#### [What you have to do]
Each record should appear again in the response exactly as it does in the original.

==========

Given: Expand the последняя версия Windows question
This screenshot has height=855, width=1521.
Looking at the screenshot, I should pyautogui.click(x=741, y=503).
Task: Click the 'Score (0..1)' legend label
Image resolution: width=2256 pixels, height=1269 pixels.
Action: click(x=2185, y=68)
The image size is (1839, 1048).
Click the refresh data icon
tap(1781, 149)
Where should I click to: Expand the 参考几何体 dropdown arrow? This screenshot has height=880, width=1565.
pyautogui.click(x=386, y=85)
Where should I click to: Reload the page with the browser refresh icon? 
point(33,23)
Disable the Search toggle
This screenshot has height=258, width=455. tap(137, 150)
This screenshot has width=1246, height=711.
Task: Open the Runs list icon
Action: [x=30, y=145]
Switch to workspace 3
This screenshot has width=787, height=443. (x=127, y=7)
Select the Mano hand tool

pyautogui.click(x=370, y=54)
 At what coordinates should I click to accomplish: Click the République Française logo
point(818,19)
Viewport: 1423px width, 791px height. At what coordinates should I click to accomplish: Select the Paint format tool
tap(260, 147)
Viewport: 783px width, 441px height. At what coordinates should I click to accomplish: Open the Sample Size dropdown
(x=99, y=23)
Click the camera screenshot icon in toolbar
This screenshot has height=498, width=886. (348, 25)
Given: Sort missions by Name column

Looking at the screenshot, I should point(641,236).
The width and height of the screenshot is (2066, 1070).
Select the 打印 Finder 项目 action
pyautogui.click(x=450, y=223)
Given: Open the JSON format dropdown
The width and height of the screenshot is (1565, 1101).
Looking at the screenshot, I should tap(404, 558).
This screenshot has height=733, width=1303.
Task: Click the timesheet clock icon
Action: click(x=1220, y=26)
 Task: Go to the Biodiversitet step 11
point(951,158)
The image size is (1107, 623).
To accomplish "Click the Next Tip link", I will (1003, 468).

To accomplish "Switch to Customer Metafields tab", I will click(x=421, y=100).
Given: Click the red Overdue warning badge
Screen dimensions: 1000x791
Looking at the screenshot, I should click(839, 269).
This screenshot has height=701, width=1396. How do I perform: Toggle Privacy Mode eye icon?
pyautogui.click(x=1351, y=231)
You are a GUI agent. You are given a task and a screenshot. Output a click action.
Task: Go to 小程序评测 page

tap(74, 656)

==========

#### [Response to the exercise]
Given: Expand the последняя версия Windows question
This screenshot has height=855, width=1521.
Looking at the screenshot, I should pyautogui.click(x=741, y=503).
Task: Click the 'Score (0..1)' legend label
Image resolution: width=2256 pixels, height=1269 pixels.
Action: click(x=2185, y=68)
The image size is (1839, 1048).
Click the refresh data icon
tap(1781, 149)
Where should I click to: Expand the 参考几何体 dropdown arrow? This screenshot has height=880, width=1565.
pyautogui.click(x=386, y=85)
Where should I click to: Reload the page with the browser refresh icon? 
point(33,23)
Disable the Search toggle
This screenshot has height=258, width=455. tap(137, 150)
This screenshot has width=1246, height=711.
Task: Open the Runs list icon
Action: [x=30, y=145]
Switch to workspace 3
This screenshot has width=787, height=443. (x=127, y=7)
Select the Mano hand tool

pyautogui.click(x=370, y=54)
 At what coordinates should I click to accomplish: Click the République Française logo
point(818,19)
Viewport: 1423px width, 791px height. At what coordinates should I click to accomplish: Select the Paint format tool
tap(260, 147)
Viewport: 783px width, 441px height. At what coordinates should I click to accomplish: Open the Sample Size dropdown
(x=99, y=23)
Click the camera screenshot icon in toolbar
This screenshot has height=498, width=886. (348, 25)
Given: Sort missions by Name column

Looking at the screenshot, I should point(641,236).
The width and height of the screenshot is (2066, 1070).
Select the 打印 Finder 项目 action
pyautogui.click(x=450, y=223)
Given: Open the JSON format dropdown
The width and height of the screenshot is (1565, 1101).
Looking at the screenshot, I should tap(404, 558).
This screenshot has height=733, width=1303.
Task: Click the timesheet clock icon
Action: click(x=1220, y=26)
 Task: Go to the Biodiversitet step 11
point(951,158)
The image size is (1107, 623).
To accomplish "Click the Next Tip link", I will (1003, 468).

To accomplish "Switch to Customer Metafields tab", I will click(x=421, y=100).
Given: Click the red Overdue warning badge
Screen dimensions: 1000x791
Looking at the screenshot, I should click(839, 269).
This screenshot has height=701, width=1396. How do I perform: Toggle Privacy Mode eye icon?
pyautogui.click(x=1351, y=231)
You are a GUI agent. You are given a task and a screenshot. Output a click action.
Task: Go to 小程序评测 page

tap(74, 656)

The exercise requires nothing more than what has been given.